3 min read

John Roberts may be having a bummer of a summer break in Maine, but I’m here to tell you the Great American Vacation is alive and well.

Sort of. The annual rite known as the family trip allows you to rediscover your heart, laugh deeply and skid closer than you’d like to the gates of hell.

Those are three provocative enough reasons for CEOs to get off their money high horses, everyday Joes to take a break and soccer moms to put down the schedule for a week or so. Summer may be closing to an end, but get out there.

I know, I know. It’s hard to find time because we all are so preoccupied with making it.
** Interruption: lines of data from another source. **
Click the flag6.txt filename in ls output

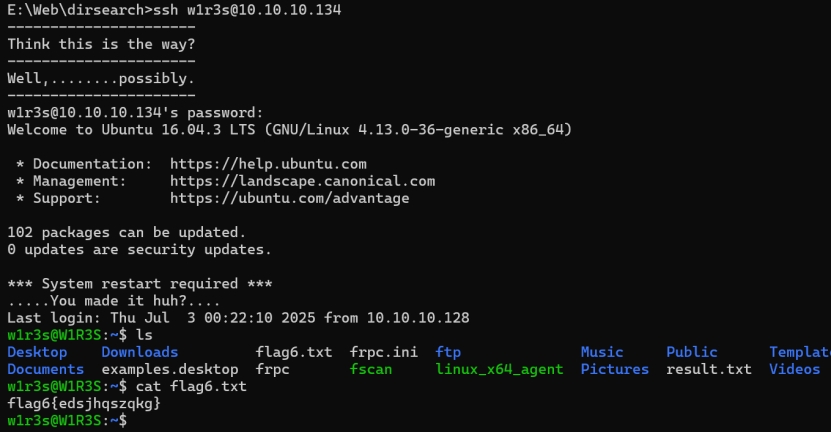(x=294, y=352)
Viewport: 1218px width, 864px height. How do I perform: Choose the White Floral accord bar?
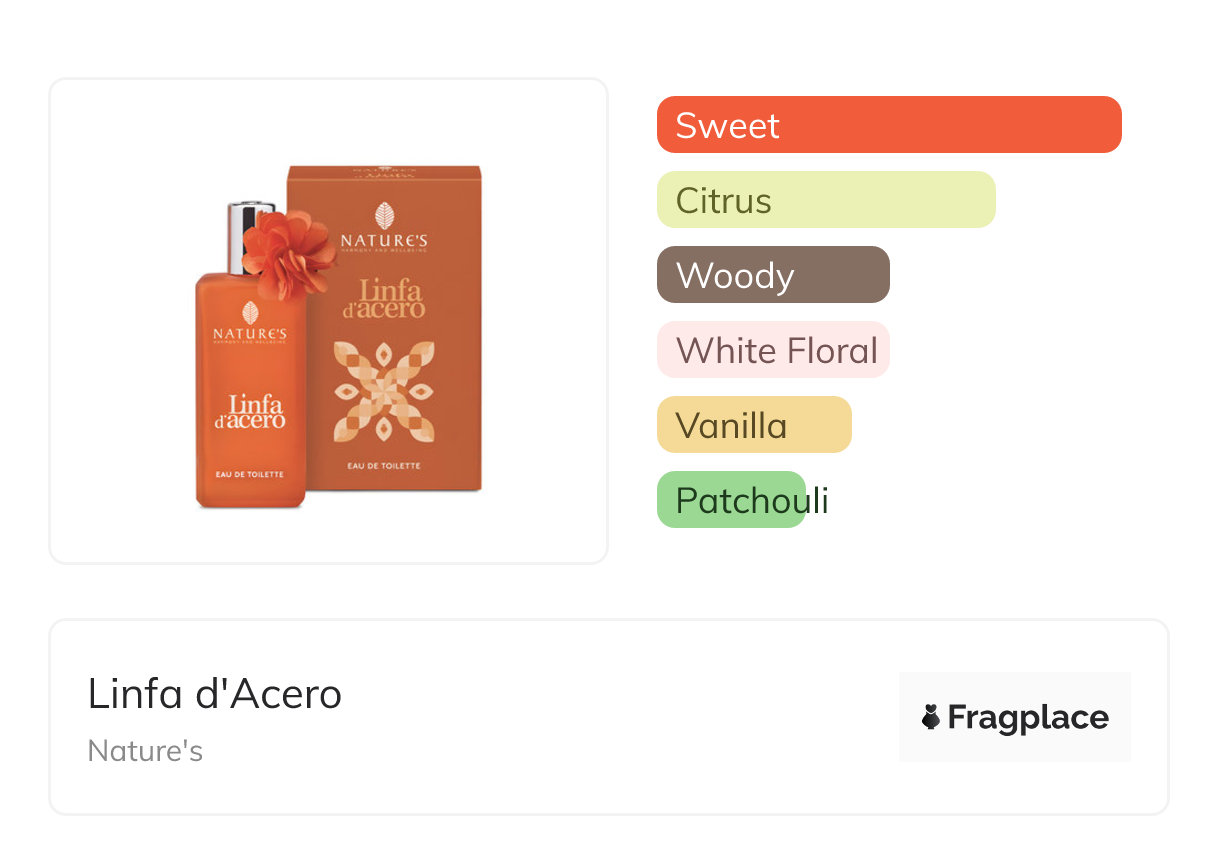tap(772, 350)
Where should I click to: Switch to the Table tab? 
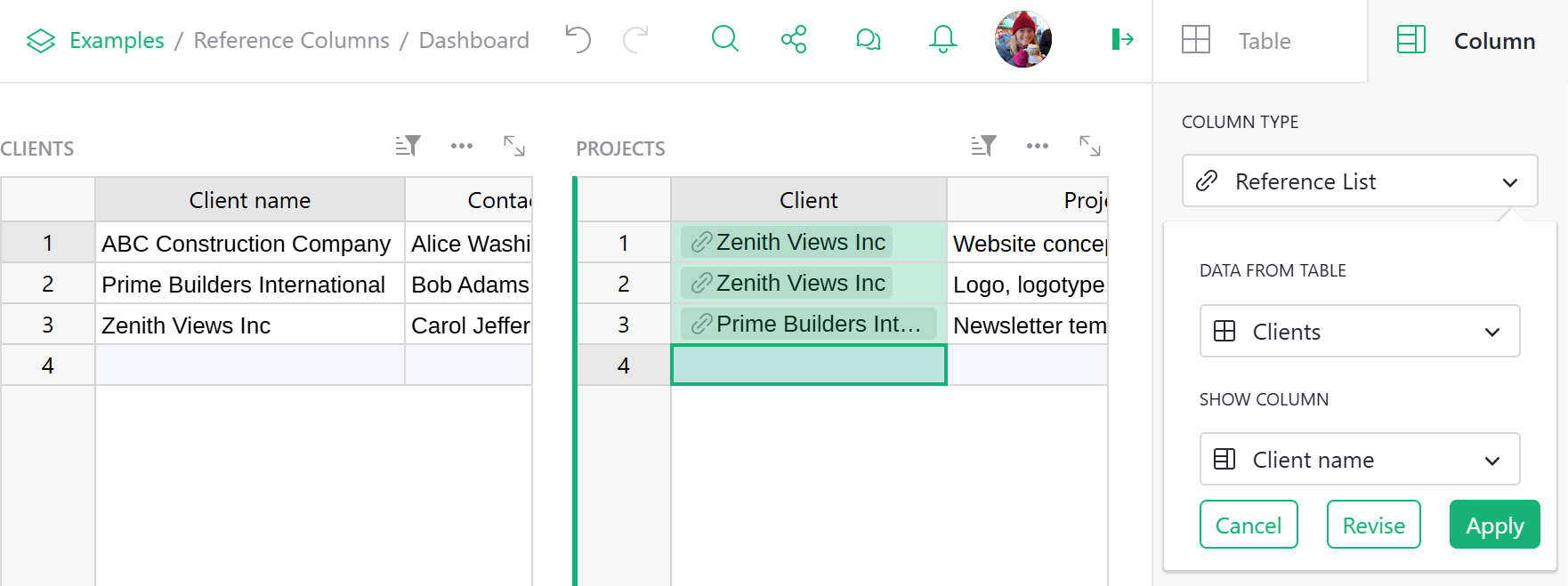(x=1261, y=41)
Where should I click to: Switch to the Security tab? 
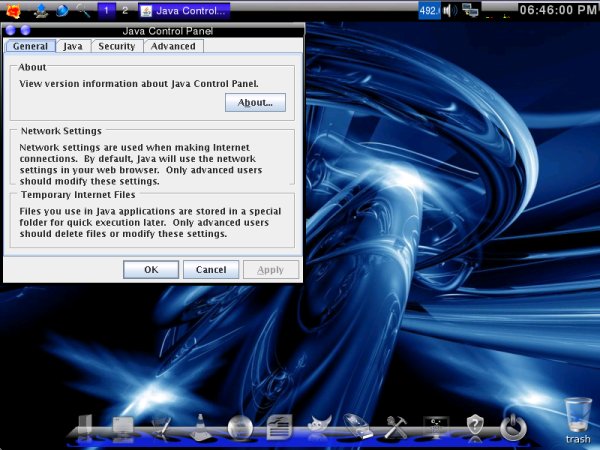pos(116,46)
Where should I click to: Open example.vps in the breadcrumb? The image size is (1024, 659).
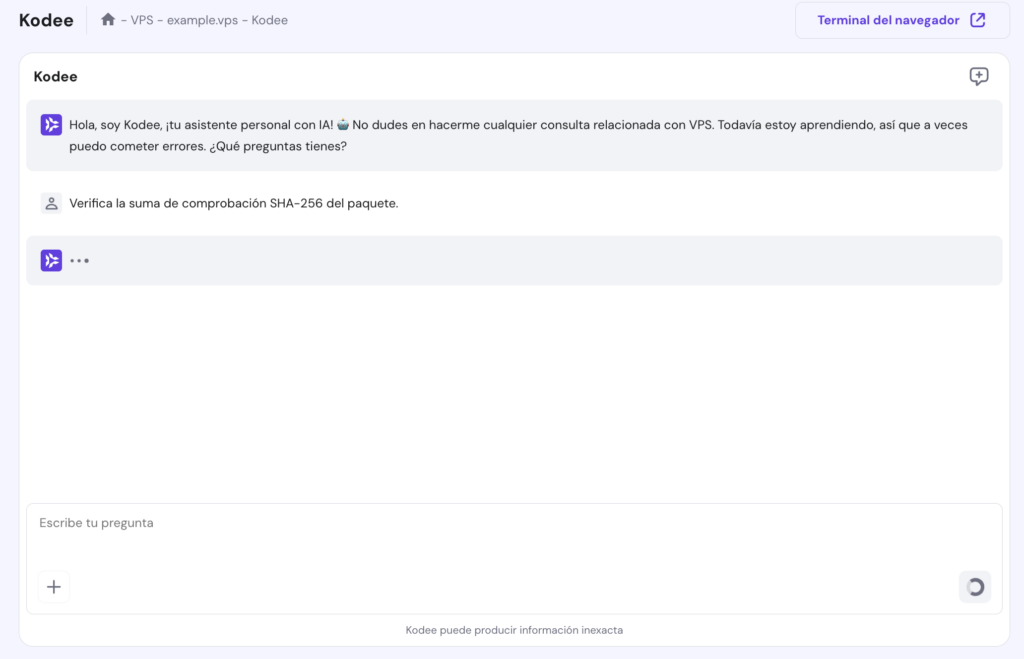tap(203, 20)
The minister at the little church I attended in downtown Washington once preached about how he sat on the front steps one morning, watching people walk by so quickly, heads down, striding the purposeful stride of men and women on the go. He asked himself something I’ve often thought about since: Where are all those people going? And why are they in such a hurry?

Busy-ness is the sin of our age, if you can stop and think about it. We see it in our economy, where our Protestant work ethic and demand for profit and success makes everyone work so hard they can’t breathe.

We also see it spill over into our personal lives. Being so busy causes us to lose sight of our families, particularly giving dads an excuse to ignore their children and creating a ready out to sidestep some local volunteer project: You kiddin’? I’m Busy-Man (or -Woman).

Vacations, thankfully, slow us down. And the slower pace connects us more directly to life’s highs and lows.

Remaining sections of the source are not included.